Mendonça respondeu: “Não aponte o dedo para mim. Não está falando com qualquer um. Respeite este tribunal”.

Gilmar rebateu: “Quem não se dá respeito não merece respeito”.

O ministro também afirmou que “até a máfia tem ética” ao criticar a condução do caso.

Dino questiona Fachin

Antes dos bate-bocas entre Moraes, Mendonça e Gilmar, Flávio Dino também protagonizou um embate com o presidente do STF, Edson Fachin.

Dino questionou a decisão de Fachin de assumir a condução de processos relacionados ao caso Banco Master. Para o ministro, a mudança poderia abrir espaço para uma concentração de poder na presidência da Corte.

“Se nós aceitarmos a avocatória, presidente, nós estaremos abrindo uma avenida de autoritarismo, de despotismo, de tirania nos tribunais que ninguém vai controlar”, afirmou Dino.

Fachin respondeu que não havia retirado a relatoria de nenhum ministro e afirmou que os autos foram encaminhados à Presidência para que o plenário analisasse decisões conflitantes.

“Eu me sinto destinatário de uma aleivosia vinculando-me à defesa da avocatória.
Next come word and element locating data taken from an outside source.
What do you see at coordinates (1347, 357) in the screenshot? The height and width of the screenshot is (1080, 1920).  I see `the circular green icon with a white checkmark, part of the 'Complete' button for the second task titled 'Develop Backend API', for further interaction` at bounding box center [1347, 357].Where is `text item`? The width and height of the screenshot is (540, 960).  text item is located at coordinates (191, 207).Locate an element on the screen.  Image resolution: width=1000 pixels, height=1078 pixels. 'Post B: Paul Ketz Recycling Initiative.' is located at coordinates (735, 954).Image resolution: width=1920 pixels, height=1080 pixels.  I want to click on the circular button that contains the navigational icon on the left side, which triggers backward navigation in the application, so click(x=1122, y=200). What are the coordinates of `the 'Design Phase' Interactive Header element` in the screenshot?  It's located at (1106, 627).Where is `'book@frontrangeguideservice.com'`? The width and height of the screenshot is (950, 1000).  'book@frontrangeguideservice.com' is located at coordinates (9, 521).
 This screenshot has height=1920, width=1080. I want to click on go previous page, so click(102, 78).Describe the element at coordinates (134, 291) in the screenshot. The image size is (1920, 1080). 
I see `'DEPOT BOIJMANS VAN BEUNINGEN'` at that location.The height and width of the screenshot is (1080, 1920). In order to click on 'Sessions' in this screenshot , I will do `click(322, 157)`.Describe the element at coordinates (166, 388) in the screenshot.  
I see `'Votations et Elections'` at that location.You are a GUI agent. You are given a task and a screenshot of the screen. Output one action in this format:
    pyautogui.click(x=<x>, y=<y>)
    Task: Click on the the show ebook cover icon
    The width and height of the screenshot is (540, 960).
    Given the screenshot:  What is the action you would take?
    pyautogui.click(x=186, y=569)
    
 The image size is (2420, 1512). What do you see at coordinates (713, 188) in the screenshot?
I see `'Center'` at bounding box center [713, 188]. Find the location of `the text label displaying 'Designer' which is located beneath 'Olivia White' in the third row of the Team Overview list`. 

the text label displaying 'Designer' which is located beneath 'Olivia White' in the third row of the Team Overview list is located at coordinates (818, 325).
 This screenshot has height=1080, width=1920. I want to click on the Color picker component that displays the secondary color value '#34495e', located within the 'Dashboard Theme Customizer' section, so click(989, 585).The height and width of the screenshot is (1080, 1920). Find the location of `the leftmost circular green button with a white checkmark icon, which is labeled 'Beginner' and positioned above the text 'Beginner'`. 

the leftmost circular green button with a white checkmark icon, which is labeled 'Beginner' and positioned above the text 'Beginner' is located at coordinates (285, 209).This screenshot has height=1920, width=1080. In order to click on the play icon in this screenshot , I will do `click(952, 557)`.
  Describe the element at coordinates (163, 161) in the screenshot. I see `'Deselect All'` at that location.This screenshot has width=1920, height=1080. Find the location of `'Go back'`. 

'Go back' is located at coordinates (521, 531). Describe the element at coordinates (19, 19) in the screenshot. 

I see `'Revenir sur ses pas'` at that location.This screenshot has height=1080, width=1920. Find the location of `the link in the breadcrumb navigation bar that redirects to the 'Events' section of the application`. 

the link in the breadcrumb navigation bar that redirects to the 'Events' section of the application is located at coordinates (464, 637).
Isso não faz jus à história do ministro Dino, não faz jus à minha história”, disse Fachin.

Na abertura da sessão, o presidente do STF havia pedido serenidade aos integrantes da Corte.

“Não se julgam pessoas, julgam-se fatos e questões jurídicas. Não se antecipa o mérito antes de resolvida a validade processual. A divergência é legítima, o confronto pessoal não”, disparou.

Fux e Gilmar discutem atuação da PF

Gilmar Mendes também criticou a possibilidade de afastamento do diretor-geral da Polícia Federal, Andrei Rodrigues, e classificou a medida como uma “falta de noção” e um “vexame”.

“Qualquer cidadão que tenha um mínimo de noção do que significa a Polícia Federal [...] não faria afastamento de um diretor-geral da polícia”, afirmou Gilmar.

Luiz Fux interrompeu e defendeu a atuação da Segunda Turma do STF no episódio. Segundo ele, os ministros identificaram possíveis desvios de finalidade na atuação da PF.

“O que não pode é a Polícia Federal trabalhar contra o Poder Judiciário, instrumentalizar pessoas para sustentar posições contra o Poder Judiciário”, disse Fux.

O ministro ainda afirmou: “Temos hoje uma PF paralela com monitoramento de ministros. Não pense que Vossa Excelência está salvo, não, ministro”.